### What is expected
The answer should be one number only, namely how many lines of the records hold the word "agent".

### Supplied material
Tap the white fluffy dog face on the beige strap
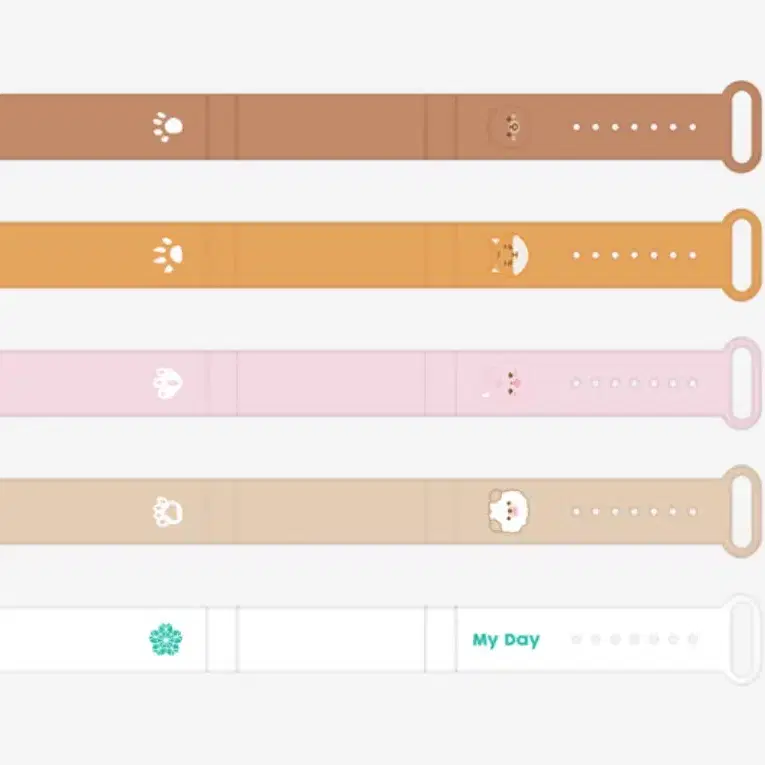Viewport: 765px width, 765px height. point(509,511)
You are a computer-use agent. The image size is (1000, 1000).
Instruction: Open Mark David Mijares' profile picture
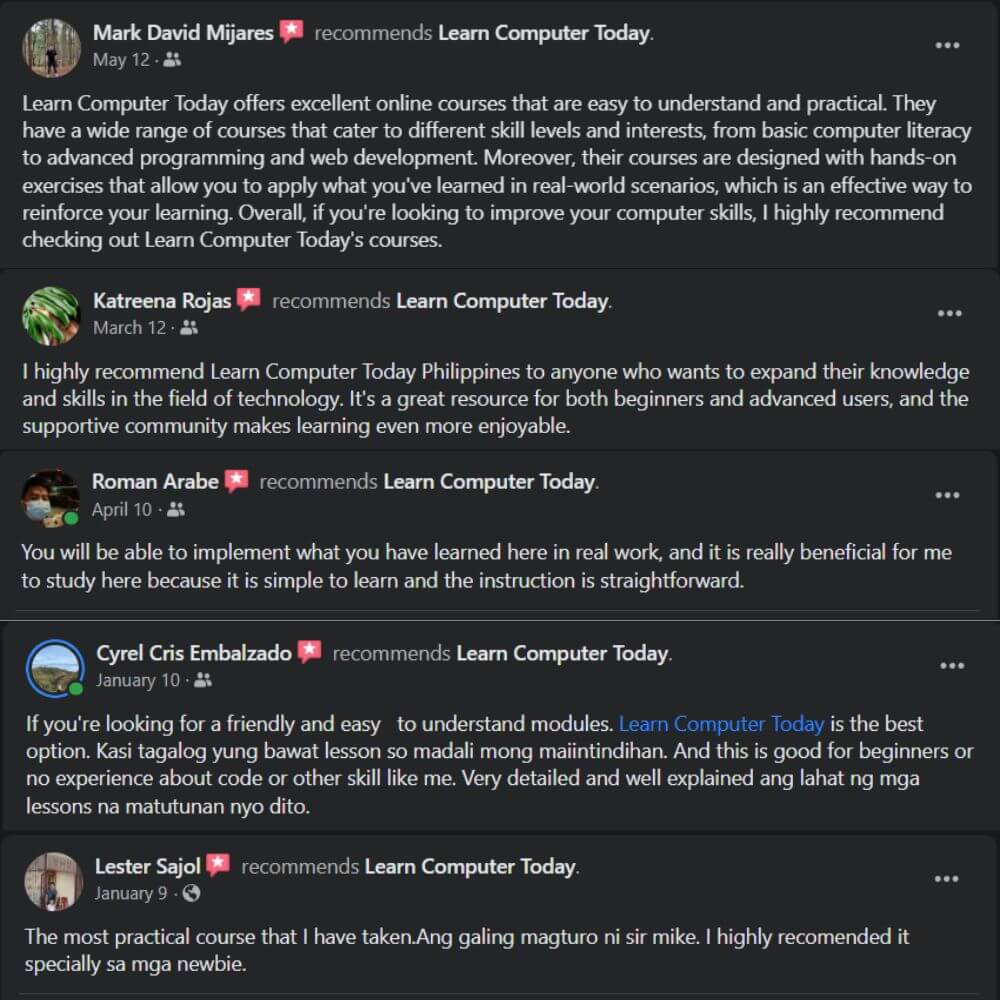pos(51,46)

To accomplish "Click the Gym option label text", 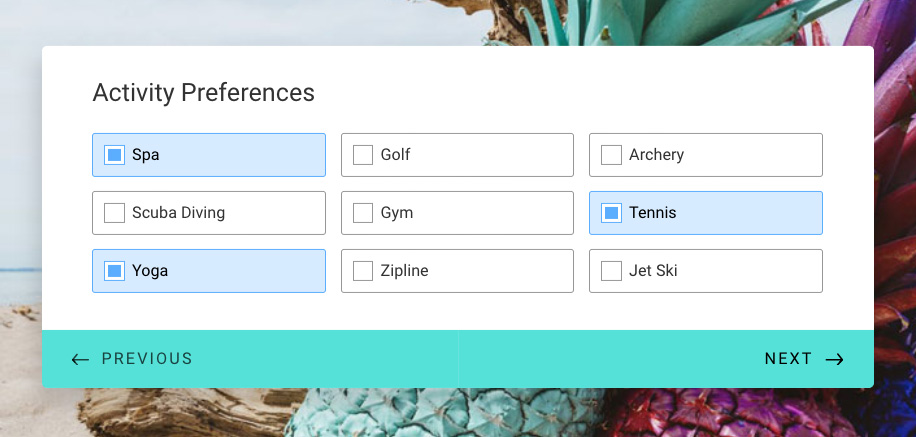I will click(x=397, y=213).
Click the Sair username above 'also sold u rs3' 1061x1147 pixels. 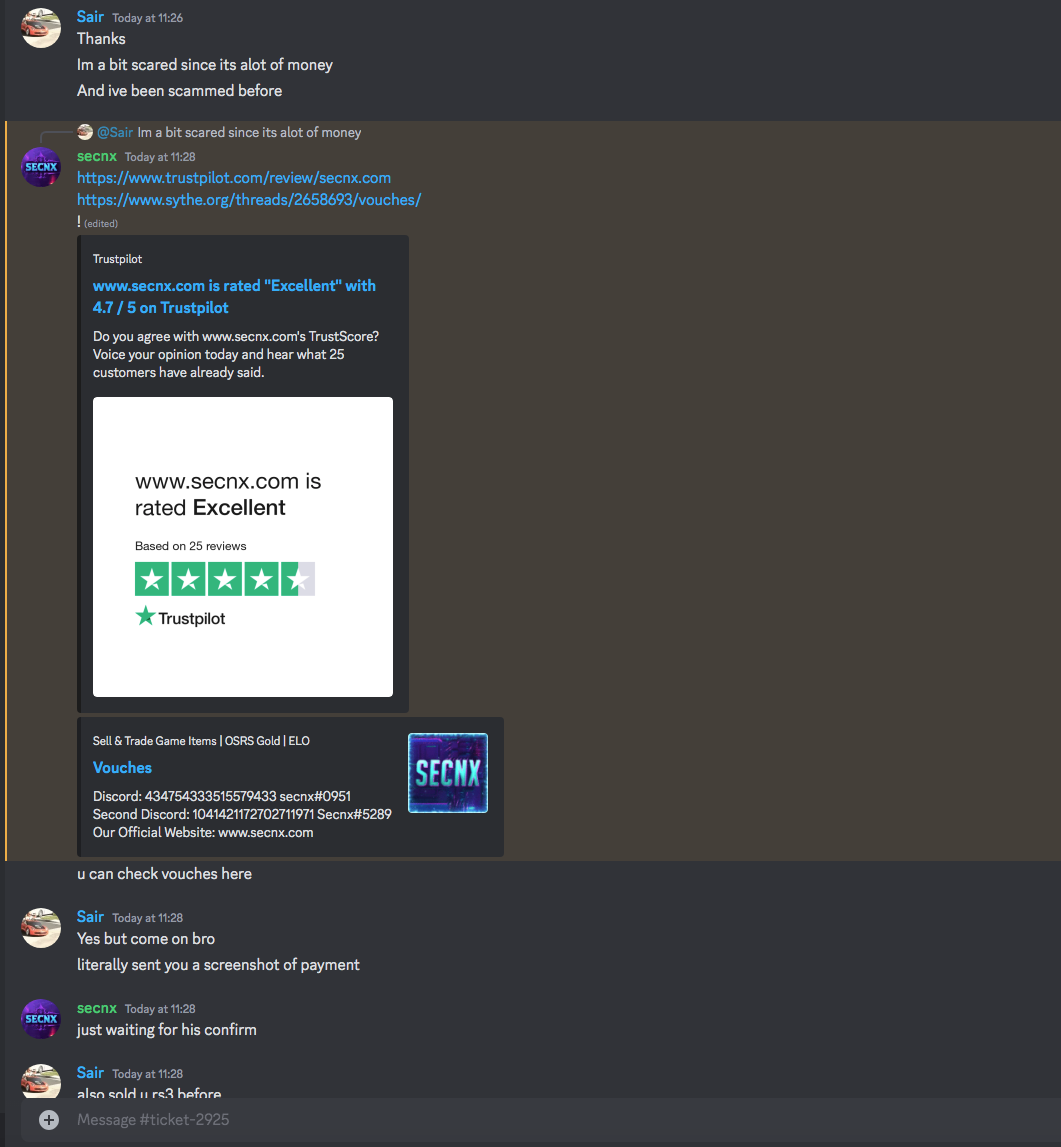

==

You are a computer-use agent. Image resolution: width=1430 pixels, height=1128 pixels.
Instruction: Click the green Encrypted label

### Solution
2